BioSig Technologies today announced that the Company has concluded a key part of the strategic planning project launched earlier this year in collaboration with Health Research International (HRI).
Minneapolis, MN, Oct. 26, 2017 - BioSig Technologies (OTCQB: BSGM), a medical device company developing a proprietary platform designed to address an unmet technology need for the $4.6 billion electrophysiology (EP) marketplace, today announced that the Company has concluded a key part of the strategic planning project launched earlier this year in collaboration with Health Research International (HRI).
Project goals included understanding and presenting the clinical relevance of BioSig’s technology, pricing strategies, and envisioning optimal applications of BioSig’s platform technology beyond EP.
As part of the study, HRI conducted a detailed survey of U.S. electrophysiologists primarily based in New York, Texas, Massachusetts, Florida, Pennsylvania, and North Carolina. Among the factors interfering with effective ablations, the inability to record high quality unipolar signals and difficulty detecting small intracardiac signals were consistently reported.

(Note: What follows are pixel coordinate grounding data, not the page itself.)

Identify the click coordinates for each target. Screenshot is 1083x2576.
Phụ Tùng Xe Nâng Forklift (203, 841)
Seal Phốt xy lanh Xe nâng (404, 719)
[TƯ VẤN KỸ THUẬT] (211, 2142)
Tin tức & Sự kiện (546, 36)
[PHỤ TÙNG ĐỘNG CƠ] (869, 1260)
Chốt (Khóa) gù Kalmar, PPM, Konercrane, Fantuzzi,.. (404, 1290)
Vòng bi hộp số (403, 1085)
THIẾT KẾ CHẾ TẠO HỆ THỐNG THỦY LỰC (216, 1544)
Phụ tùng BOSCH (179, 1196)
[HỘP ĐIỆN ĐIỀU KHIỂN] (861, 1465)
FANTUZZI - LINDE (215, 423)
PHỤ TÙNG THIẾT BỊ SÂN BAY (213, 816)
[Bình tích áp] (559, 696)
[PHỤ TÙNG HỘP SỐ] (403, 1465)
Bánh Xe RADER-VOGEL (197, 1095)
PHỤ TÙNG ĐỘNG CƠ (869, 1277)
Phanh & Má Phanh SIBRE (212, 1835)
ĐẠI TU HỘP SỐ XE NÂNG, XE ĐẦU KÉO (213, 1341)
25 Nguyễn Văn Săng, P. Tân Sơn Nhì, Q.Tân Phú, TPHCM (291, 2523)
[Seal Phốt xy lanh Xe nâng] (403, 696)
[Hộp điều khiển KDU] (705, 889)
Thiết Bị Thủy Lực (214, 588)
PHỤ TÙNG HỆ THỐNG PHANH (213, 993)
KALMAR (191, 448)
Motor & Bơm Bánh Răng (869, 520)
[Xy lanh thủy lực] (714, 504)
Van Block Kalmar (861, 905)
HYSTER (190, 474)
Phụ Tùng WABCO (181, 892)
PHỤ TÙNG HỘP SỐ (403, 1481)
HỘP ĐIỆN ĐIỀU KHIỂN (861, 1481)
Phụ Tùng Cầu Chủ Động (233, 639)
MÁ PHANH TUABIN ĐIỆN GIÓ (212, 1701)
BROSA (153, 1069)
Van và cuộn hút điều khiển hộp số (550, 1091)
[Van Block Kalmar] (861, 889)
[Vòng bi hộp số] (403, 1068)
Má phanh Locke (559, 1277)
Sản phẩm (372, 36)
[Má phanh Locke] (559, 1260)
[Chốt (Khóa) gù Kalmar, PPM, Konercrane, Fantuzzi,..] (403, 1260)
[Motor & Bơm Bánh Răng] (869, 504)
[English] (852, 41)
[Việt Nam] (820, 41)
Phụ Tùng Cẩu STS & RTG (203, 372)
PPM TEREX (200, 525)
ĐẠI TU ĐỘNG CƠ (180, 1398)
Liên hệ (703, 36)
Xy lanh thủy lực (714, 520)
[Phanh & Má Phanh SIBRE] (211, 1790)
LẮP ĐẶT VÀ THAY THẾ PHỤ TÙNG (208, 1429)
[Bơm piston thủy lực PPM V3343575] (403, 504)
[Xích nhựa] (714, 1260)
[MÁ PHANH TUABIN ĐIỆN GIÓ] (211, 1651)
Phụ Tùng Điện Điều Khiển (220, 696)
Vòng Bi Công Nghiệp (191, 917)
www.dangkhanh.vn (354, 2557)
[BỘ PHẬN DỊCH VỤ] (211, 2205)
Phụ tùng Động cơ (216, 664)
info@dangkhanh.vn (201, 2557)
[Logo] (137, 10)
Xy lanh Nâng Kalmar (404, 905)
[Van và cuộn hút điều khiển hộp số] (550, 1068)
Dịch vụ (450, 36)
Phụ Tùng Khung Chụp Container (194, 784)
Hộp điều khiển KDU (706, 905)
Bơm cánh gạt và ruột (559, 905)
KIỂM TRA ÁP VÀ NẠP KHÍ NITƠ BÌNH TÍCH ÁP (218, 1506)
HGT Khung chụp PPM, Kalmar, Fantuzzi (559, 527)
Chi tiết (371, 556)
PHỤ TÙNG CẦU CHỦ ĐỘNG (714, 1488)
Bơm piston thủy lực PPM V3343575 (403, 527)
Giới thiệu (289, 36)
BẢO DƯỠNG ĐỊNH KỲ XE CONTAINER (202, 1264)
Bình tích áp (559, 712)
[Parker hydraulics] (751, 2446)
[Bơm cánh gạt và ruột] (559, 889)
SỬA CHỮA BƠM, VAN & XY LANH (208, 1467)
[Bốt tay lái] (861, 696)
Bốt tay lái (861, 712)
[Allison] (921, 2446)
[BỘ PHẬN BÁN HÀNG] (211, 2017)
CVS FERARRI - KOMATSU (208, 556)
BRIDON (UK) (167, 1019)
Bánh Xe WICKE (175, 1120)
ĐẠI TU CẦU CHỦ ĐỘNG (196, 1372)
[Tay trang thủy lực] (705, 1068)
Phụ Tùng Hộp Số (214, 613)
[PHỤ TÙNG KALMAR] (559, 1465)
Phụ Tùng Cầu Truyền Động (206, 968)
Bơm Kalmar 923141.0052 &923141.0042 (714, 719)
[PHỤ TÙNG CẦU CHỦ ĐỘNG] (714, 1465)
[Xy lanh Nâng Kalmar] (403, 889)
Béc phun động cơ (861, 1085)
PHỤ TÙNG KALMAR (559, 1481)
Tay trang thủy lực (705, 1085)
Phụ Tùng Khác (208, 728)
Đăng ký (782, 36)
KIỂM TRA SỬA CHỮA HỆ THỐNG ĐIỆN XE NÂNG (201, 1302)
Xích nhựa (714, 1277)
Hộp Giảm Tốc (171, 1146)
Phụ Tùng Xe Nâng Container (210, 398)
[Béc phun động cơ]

Survey respondents rated all six features listed of the PURE EP System as being ‘Very Helpful’ for their ablations, emphasizing overall noise reduction and improved signal clarity/accuracy as key benefits. Most respondents see signal clarity as paramount to the success of ablations and indicated interest in a technology that reduces ‘noise’.
PURE EP System’s ability to shorten procedure time - including the ability to perform more complex ablations - was listed as its definitive economic benefit. These expected time savings were largely responsible for the attractive pricing recommended for PURE EP System.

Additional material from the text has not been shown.